Démocratie : elle devrait commencer au plus près.

Si l’on s’en réfère à la presse de ces derniers jours, un nouveau dossier d’aménagement en Côte des Isles déposé par une collectivité locale vient d’être retoqué par une juridiction administrative. Cela commence à faire beaucoup !!!

Après les précédents concernant les mairies de Barneville-Carteret, Portbail et, déjà la 3CI à au moins deux reprises (cale de descente à la mer de la base de char à voiles de Portbail et le pôle nautique de Carteret), bingo avec l’extension du golf de Saint-Jean…

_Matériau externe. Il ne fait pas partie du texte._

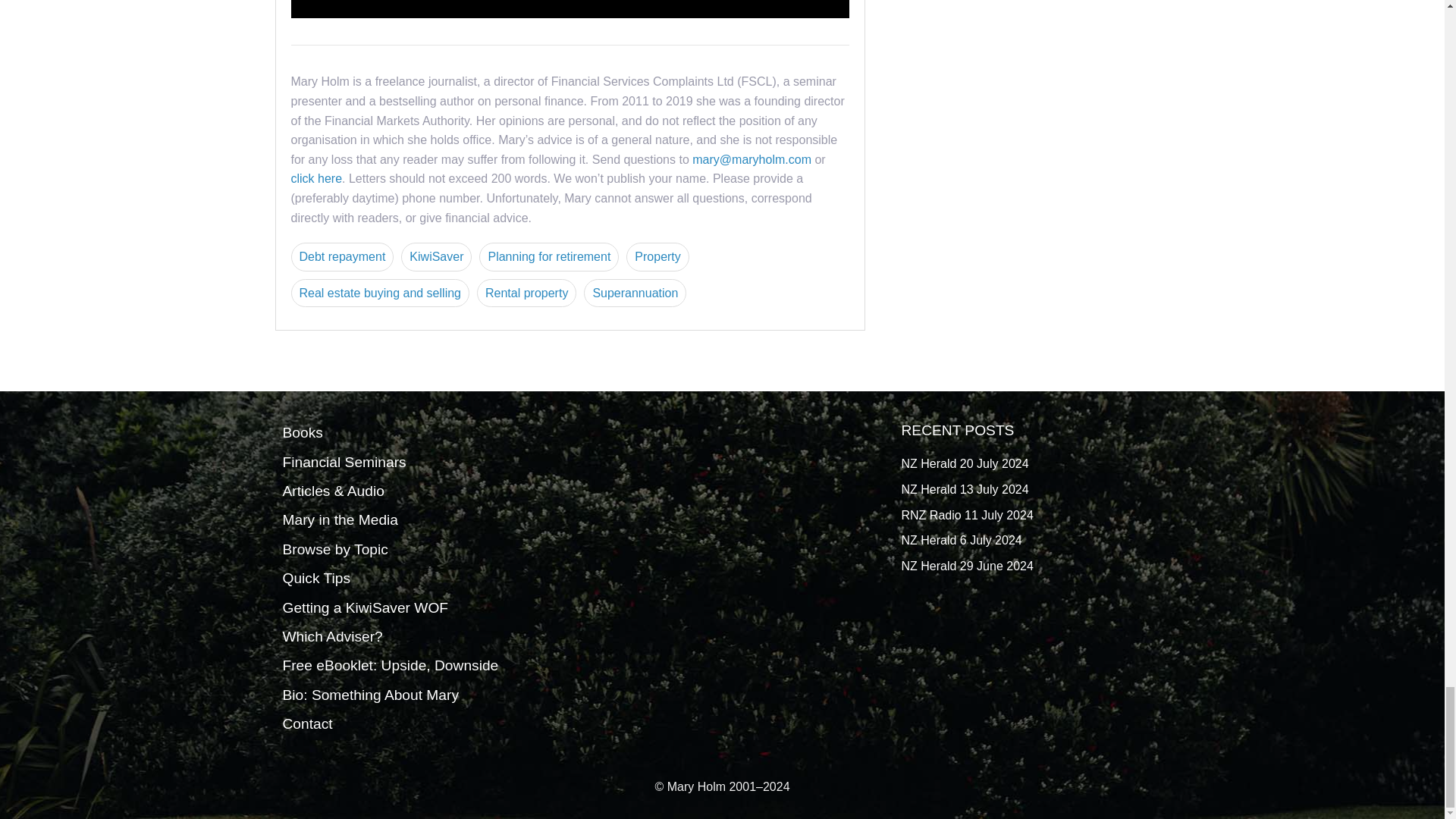
Superannuation (634, 293)
KiwiSaver (436, 256)
Debt repayment (342, 256)
Rental property (526, 293)
click here (316, 178)
Planning for retirement (548, 256)
Real estate buying and selling (379, 293)
Property (657, 256)
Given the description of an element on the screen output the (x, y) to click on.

Pour suivre l’air du temps, d’aucuns pourraient facilement tomber sur la pente conspirationniste et dans la théorie du complot, pourtant il n’y a certainement aucun point commun entre les recours, ici, de deux agriculteurs agissant conjointement ; là, d’une association de défense d’un site ou d’un espace naturel sensible ; là aussi, d’une entreprise écartée d’un marché ;  là encore, de citoyens agissant individuellement contre des décisions leur faisant grief. Au surplus, si ces recours prospèrent, soit temporairement, soit définitivement, ce n’est sans doute pas parce que la justice administrative pourrait être soupçonnée de gentillesse excessive vis à vis des plaignants -d’une manière générale mais non dogmatique pourtant, elle serait plutôt à l’écoute de l’Etat, des administrations et des collectivités, ne serait-ce que pour éviter une entrave systématique à l’intérêt général-, mais parce que très souvent les dossiers sont « mal fichus », comportent des erreurs voire des fautes, n’ont pas été consolidés, ont été montés à la va-vite pour d’obscures raisons juridiques ou financières, portés qu’ils sont par des élus enfermés dans leurs certitudes, emplis de la justesse de leur choix et dès lors, tentés de « passer en force ». Le risque aujourd’hui en est sérieusement augmenté par l’anémie progressive du « service du contrôle de la légalité des actes des collectivités territoriales » dans les préfectures et sous-préfectures.

Et pourquoi donc en arrive-t-on là ? Il est hautement probable que c’est par un simple manque de démocratie… Combien de projets qui engagent, souvent pour des décennies, les territoires, les transformant structurellement, touchant parfois de manière définitive faune et flore, modifiant de manière irréversible le cours millénaire de la nature (qui parfois « se venge » par quelque catastrophe), ont été démocratiquement exposés et débattus ? Qui s’est inquiété de singulières dérives financières ? Qui s’est interrogé sur d’onéreux projets de « prestiges » justifiés par un improbable développement économique ou touristique et qui ne profiteront, s’ils sont réalisés, qu’à quelques « happy few » ?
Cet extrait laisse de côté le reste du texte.